Many Waters
Arthur B. Davies ( ca. 1905 )
Many Waters was exhibited in the 1908 exhibition of The Eight; it depicts nature in terms of powerful forces and dramatic spectacle. Because of its poetic, primitive-sounding title and its view of a dozen waterfalls spilling down from a wall of cliffs and cascading into a verdant valley, the painting seems more like a fanciful product of the artist’s imagination than the record of an actual place.

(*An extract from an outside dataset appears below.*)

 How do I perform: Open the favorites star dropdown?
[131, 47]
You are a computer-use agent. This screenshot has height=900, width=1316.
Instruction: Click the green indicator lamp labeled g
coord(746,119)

In letters to his dealer, William Macbeth, Davies wrote that he had seen enough natural wonders to “satisfy any ordinary man.” Many Waters is a view of the range of cliffs that, rising more than 3,000 feet, flanks the seven-mile stretch of Yosemite Valley and has a large concentration of free, leaping waterfalls. Davies visited the site in 1905 during a trip with Edna Potter across the Sierra Nevada to the Pacific Coast. Some of his finest landscapes resulted from his journey.
Davies looked to the work of artists who previously painted Yosemite, including Albert Bierstadt, Thomas Moran, and other Hudson River Valley School painters. Like his predecessors, he stood in awe before the primordial beauty of the American landscape and saw it as an Edenic paradise. However, Davies took a different approach when painting the landscape. Unlike Bierstadt and Moran, whose work was theatrical and full of descriptive detail, Davies painted Many Waters with broad brushstrokes, using blurred forms and subtle tonal modulations in a palette of soft blues. He flattened the pictorial space and created a composition showing all the falls—though not actually physically possible—resulting in the transformation of an already spectacular location into one of mystical dimension. As Duncan Phillips observed, “even when full of solitude, we are thrilled in such pictures as…Many Waters by a sense of awed expectancy, thoroughly in a mood to feel that anything might happen.”